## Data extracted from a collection
--------

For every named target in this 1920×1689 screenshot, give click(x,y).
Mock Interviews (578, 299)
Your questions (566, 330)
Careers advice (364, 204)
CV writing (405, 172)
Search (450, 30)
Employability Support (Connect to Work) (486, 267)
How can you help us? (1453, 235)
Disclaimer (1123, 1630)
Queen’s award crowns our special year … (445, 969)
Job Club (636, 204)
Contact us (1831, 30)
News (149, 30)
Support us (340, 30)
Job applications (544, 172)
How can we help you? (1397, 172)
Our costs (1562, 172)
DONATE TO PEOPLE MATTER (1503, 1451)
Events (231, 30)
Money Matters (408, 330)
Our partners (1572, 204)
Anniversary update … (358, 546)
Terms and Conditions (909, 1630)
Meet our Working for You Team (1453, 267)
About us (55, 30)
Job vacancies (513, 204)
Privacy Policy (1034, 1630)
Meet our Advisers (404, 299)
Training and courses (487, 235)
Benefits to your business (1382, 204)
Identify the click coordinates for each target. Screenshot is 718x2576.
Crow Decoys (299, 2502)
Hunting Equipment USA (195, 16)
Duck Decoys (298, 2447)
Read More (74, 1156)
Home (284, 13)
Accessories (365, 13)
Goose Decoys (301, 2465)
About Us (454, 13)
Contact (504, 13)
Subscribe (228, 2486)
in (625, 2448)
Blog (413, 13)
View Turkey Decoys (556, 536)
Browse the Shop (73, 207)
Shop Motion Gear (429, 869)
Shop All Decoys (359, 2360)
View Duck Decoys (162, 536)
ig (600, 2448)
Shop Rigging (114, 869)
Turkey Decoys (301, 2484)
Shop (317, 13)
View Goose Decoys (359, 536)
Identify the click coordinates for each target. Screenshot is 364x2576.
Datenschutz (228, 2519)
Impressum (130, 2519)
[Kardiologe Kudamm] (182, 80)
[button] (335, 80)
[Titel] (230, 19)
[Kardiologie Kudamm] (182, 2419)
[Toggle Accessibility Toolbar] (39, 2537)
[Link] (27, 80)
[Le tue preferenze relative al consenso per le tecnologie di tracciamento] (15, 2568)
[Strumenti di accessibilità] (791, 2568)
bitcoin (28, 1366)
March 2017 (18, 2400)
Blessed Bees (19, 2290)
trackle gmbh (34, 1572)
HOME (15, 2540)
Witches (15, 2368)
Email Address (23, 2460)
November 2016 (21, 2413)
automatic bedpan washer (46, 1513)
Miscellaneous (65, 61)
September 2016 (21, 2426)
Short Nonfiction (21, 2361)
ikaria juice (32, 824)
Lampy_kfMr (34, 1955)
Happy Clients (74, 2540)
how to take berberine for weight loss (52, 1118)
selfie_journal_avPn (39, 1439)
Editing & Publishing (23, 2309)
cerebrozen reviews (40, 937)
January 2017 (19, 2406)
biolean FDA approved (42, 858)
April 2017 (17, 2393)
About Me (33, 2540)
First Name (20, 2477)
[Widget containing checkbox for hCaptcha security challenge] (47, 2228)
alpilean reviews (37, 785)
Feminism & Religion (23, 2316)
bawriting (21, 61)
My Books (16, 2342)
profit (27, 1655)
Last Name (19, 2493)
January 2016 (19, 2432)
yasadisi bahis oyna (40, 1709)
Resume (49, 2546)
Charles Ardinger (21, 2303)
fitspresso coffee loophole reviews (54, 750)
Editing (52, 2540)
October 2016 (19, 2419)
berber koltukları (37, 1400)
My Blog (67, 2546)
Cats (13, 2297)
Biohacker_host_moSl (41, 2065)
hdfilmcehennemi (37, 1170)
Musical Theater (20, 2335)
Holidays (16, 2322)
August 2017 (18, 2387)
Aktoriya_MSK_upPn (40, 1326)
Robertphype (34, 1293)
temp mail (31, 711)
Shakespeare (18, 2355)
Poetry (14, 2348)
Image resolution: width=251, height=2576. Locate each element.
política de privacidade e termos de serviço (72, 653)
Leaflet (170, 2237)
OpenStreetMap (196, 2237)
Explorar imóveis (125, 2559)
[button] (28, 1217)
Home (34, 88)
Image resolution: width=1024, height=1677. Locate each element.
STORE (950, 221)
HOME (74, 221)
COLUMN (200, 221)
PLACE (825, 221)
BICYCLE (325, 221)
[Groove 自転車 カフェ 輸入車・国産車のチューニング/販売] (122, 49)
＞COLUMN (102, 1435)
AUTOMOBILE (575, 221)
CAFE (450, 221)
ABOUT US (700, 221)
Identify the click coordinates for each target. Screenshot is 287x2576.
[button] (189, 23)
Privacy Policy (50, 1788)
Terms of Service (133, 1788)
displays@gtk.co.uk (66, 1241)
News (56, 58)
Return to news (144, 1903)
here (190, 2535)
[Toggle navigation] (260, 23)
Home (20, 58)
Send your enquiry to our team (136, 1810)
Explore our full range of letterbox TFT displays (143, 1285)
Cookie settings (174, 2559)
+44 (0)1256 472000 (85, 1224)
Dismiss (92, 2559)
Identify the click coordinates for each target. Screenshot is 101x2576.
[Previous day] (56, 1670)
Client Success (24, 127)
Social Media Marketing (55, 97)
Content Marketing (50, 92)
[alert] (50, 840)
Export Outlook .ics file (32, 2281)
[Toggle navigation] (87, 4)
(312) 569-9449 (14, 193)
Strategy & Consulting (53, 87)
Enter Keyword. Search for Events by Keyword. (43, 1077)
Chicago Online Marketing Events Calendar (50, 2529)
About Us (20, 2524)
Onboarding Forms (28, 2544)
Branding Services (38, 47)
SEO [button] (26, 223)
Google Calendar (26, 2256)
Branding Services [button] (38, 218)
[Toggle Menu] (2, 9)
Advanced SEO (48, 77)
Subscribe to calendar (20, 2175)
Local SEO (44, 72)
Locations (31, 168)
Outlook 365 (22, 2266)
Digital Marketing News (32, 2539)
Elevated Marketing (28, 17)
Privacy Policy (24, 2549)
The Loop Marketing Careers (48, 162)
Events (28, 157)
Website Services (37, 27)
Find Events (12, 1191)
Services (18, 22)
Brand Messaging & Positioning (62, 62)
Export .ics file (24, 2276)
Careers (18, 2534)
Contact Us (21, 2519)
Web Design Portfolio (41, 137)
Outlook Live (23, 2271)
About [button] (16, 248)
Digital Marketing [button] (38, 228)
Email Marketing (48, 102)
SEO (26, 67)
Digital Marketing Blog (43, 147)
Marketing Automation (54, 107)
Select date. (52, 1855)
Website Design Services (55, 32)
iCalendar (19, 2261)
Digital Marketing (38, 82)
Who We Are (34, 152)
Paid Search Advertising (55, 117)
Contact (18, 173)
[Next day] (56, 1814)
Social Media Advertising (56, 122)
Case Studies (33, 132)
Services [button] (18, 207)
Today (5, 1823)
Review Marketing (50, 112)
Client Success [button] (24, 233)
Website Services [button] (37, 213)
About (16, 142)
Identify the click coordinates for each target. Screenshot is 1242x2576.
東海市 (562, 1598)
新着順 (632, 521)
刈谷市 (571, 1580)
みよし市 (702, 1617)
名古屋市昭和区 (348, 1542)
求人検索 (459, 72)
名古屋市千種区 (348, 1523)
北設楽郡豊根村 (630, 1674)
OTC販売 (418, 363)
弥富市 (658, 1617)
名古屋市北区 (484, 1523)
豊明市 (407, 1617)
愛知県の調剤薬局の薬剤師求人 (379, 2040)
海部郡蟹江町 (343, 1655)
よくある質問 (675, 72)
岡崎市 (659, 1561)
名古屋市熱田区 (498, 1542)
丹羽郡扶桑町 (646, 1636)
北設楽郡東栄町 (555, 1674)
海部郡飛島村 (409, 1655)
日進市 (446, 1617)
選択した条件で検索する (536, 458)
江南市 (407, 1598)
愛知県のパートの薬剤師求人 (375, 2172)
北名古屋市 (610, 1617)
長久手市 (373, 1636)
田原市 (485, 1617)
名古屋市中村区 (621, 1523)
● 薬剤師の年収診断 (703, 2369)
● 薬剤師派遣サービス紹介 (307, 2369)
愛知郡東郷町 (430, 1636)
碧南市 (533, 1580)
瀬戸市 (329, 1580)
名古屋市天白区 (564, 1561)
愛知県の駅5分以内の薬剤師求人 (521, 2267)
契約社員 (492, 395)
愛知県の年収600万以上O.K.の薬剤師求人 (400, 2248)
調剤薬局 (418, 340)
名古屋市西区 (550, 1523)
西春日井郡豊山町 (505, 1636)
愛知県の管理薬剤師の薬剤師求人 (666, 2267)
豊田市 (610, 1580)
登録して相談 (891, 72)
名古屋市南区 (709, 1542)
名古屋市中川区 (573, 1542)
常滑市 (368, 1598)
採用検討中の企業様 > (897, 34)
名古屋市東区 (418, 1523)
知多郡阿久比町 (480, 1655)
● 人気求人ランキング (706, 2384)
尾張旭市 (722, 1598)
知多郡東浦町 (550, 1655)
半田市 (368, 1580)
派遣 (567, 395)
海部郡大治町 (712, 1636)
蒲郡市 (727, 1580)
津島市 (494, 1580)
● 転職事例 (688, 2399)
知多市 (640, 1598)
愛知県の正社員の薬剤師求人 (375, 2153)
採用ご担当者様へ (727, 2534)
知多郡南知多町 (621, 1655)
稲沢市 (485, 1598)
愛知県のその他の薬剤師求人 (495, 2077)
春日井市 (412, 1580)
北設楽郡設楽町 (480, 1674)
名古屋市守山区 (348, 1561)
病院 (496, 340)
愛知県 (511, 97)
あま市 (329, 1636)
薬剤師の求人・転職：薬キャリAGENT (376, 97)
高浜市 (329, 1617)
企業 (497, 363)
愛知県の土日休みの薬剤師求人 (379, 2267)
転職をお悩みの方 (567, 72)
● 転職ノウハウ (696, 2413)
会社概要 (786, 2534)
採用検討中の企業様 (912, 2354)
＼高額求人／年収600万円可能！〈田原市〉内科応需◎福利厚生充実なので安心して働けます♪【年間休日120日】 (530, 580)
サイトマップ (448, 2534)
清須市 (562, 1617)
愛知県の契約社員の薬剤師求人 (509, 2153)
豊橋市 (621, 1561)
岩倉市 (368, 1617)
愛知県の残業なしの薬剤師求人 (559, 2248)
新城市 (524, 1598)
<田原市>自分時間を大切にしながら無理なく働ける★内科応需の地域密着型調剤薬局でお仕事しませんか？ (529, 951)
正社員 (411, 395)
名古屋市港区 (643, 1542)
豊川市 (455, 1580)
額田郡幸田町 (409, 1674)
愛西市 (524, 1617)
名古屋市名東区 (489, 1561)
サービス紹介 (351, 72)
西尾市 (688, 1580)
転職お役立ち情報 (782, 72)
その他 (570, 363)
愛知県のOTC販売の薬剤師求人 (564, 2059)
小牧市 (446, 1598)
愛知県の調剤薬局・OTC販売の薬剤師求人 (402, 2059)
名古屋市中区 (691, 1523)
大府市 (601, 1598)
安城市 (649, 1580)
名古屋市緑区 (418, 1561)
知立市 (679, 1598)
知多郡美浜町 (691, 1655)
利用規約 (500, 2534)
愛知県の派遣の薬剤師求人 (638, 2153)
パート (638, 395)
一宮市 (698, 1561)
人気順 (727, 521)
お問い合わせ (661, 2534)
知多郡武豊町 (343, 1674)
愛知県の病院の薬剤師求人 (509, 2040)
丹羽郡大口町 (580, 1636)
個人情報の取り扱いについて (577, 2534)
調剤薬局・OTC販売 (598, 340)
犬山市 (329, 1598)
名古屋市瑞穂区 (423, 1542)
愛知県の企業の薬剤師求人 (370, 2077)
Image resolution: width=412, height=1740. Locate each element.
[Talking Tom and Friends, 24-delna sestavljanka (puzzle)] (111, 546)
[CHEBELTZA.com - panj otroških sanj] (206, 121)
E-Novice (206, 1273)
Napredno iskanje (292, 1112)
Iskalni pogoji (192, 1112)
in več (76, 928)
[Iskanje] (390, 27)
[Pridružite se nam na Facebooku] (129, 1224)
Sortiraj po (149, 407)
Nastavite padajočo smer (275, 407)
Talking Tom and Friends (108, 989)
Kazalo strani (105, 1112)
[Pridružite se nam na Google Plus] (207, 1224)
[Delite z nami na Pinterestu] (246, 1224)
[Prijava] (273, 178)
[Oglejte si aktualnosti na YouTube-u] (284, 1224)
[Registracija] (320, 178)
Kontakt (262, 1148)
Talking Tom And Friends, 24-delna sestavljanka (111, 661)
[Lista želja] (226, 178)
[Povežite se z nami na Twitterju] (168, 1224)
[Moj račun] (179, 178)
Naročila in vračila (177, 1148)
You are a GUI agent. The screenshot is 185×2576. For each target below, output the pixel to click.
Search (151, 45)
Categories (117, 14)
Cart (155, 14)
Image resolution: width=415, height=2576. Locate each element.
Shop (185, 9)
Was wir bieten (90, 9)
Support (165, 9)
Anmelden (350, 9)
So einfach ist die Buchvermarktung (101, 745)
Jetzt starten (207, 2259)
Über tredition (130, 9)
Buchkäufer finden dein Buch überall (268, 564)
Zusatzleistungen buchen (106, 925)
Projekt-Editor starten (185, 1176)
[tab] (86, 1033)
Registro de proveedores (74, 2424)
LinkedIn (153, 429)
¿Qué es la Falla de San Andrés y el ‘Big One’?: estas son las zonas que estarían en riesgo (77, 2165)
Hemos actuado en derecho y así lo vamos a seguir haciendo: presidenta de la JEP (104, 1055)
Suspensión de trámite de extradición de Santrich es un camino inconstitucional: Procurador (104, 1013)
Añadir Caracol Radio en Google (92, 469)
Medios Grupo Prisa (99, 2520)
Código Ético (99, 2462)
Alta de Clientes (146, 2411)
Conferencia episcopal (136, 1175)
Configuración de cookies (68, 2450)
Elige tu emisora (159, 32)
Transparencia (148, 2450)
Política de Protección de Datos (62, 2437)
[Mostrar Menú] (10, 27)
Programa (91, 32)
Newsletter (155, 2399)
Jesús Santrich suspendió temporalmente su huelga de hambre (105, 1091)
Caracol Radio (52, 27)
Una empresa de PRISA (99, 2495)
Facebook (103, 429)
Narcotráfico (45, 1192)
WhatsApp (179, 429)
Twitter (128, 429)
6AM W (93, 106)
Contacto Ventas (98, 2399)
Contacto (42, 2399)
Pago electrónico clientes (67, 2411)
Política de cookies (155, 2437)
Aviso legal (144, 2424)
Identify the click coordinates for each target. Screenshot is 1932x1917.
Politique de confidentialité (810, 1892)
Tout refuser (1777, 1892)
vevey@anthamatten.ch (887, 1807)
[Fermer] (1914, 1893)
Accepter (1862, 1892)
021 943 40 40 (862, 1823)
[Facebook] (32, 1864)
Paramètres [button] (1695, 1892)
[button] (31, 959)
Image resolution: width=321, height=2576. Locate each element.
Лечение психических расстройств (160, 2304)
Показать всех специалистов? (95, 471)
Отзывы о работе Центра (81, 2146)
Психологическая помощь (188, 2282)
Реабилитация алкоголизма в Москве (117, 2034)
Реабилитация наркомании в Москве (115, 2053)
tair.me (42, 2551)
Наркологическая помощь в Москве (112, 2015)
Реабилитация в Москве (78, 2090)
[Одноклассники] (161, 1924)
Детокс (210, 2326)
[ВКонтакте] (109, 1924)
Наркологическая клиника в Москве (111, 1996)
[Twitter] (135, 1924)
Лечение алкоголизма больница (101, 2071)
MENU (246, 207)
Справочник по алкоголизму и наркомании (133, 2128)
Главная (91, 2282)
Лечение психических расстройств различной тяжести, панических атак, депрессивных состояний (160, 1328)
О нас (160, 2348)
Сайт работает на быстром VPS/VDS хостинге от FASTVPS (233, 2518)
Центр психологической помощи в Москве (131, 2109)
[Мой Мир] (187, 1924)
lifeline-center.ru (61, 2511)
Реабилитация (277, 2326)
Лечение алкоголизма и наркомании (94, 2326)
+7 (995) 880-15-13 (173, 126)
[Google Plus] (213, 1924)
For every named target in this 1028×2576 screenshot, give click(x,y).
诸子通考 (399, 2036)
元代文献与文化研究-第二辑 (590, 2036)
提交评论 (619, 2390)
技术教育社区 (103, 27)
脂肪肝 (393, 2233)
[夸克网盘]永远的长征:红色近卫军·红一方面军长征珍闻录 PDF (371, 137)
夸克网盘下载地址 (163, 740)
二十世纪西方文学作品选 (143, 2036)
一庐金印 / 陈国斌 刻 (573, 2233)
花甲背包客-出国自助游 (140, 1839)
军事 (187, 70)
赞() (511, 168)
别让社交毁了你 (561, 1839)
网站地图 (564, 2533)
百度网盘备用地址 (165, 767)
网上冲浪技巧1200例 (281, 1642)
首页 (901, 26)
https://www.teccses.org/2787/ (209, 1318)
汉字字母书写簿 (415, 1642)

--------

## Description of the task
Set down again, word for word, the stretch of records from the line with "Отзывы о работе Центра (81, 2146)" to the line with "[ВКонтакте] (109, 1924)", both of those lines included.

## Task solution
Отзывы о работе Центра (81, 2146)
Психологическая помощь (188, 2282)
Реабилитация алкоголизма в Москве (117, 2034)
Реабилитация наркомании в Москве (115, 2053)
tair.me (42, 2551)
Наркологическая помощь в Москве (112, 2015)
Реабилитация в Москве (78, 2090)
[Одноклассники] (161, 1924)
Детокс (210, 2326)
[ВКонтакте] (109, 1924)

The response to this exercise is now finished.